Se qualcuno chiedesse di identificare la
società occidentale del secolo precedente con un genere pittorico, la risposta
più frequente sarebbe “Espressionismo”. Ebbe grande successo nel primo
Novecento, si impose, reinterpretato, sulle scene negli anni ‘80 e tutt’oggi
sembra essere il linguaggio più contemporaneo attraverso cui i giovani pittori
si
esprimono.
Un recipiente da cui attingere sempre qualcosa
di nuovo, dai
Fauves alla Brüke e oltre. Quelle figure pasticciate e grottesche,
che portano i segni spontanei e infantili dell’Art Brut
e il gusto
satirico-caricaturistico alla
Otto Dix, tornano alla ribalta nella pittura di
artisti come
Pesce Khete e
Matías Sánchez.
André Butzer (Stoccarda, 1973;
vive a Berlino) è il fondatore del movimento dell’Espressionismo
fantascientifico, smascheramento e visione allucinata del mondo e della storia
tedesca e americana. Le opere allo Studio Visconti evidenziano la duplice
tendenza dell’artista tedesco: nelle prime due sale si trovano lavori che
esprimono un’inclinazione maggiormente sintetica, muovendosi sempre più verso
la dissoluzione della forma, quasi raggiungendo il piano dell’Informale.
Ci si trova davanti a un grumoso vomito di
olio su tela, che alterna a spatolate e colate di colore rigurgitato il
rigoroso controllo delle linee, fino a renderle un ripetitivo linguaggio, una
sequenzialità che ricorda
Giuseppe Capogrossi. Come un alfabeto
arcaico, Butzer sembra lanciare un’invocazione volontariamente ermetica,
relativa al groviglio furioso del gesto pittorico sulla tela. Esplosione
apocalittica, in queste opere dense di narrazione, si consuma la fine dei
tempi, annunciata nella caduta dei valori delle opere della terza sala.
L’impulso aggressivo di Butzer si manifesta
senza filtri, eppure non manca di geometria e controllo compositivo:
nell’insieme emerge infatti un senso di equilibrio. L’artista pare lanciare un
monito attraverso questa serie di opere, un tentativo di fermare l’impellente
distruzione, che però risulta incomprensibile e, di conseguenza, inutile.

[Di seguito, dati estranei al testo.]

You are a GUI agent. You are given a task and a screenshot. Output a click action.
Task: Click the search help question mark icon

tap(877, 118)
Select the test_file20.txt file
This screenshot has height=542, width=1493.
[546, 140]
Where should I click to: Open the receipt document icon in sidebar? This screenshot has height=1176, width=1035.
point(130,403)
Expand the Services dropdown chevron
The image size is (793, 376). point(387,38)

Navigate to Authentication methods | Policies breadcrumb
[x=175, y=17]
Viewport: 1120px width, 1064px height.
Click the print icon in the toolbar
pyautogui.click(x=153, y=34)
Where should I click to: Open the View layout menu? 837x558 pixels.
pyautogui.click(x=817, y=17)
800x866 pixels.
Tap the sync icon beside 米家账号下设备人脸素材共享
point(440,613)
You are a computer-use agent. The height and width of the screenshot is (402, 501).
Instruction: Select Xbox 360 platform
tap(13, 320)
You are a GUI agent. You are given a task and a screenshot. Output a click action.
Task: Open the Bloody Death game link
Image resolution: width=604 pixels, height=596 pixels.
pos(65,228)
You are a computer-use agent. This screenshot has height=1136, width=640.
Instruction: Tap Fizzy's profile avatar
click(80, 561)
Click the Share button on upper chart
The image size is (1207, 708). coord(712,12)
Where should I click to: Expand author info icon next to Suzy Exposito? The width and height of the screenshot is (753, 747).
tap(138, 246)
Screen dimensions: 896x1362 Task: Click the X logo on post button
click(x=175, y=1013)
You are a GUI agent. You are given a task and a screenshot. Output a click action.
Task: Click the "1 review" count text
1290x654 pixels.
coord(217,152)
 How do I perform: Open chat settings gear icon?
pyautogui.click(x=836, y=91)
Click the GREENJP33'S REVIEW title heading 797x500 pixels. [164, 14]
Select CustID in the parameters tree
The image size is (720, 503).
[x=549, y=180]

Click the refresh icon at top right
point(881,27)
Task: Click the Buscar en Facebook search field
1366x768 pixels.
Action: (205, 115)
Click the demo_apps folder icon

Nella terza sala è come se si tornasse
indietro nel tempo, con i personaggi che popolano
Nasaheim prima dell’esplosione
atomico-sociale. Questa realtà immaginaria e inaccessibile è definita
dall’artista stesso come “
un luogo in cui tutta l’arte troverà la sua
attuazione, tutti i colpevoli saranno resi innocenti e gli abitanti potranno
contemplare gli strumenti di sterminio che giacciono immobili”.
Nella sua follia, il mondo contemporaneo è
ancora controllato da una sorta di ragione giudicante, impegnata a mantenere il
controllo.
Nasaheim è il luogo della vittoria dell’istinto e dell’inconscio
sulla ragione, come se esso potesse strabordare, assolutizzarsi e annientare
tutto il resto.
Un’aggressività non troppo latente,
manifestata dall’istinto di prevaricazione dell’uomo su ciò che ha intorno, è
pronta a esplodere. André Butzer chiede di correre ai ripari, ma chissà quanti
saranno in grado di cogliere il suo messaggio.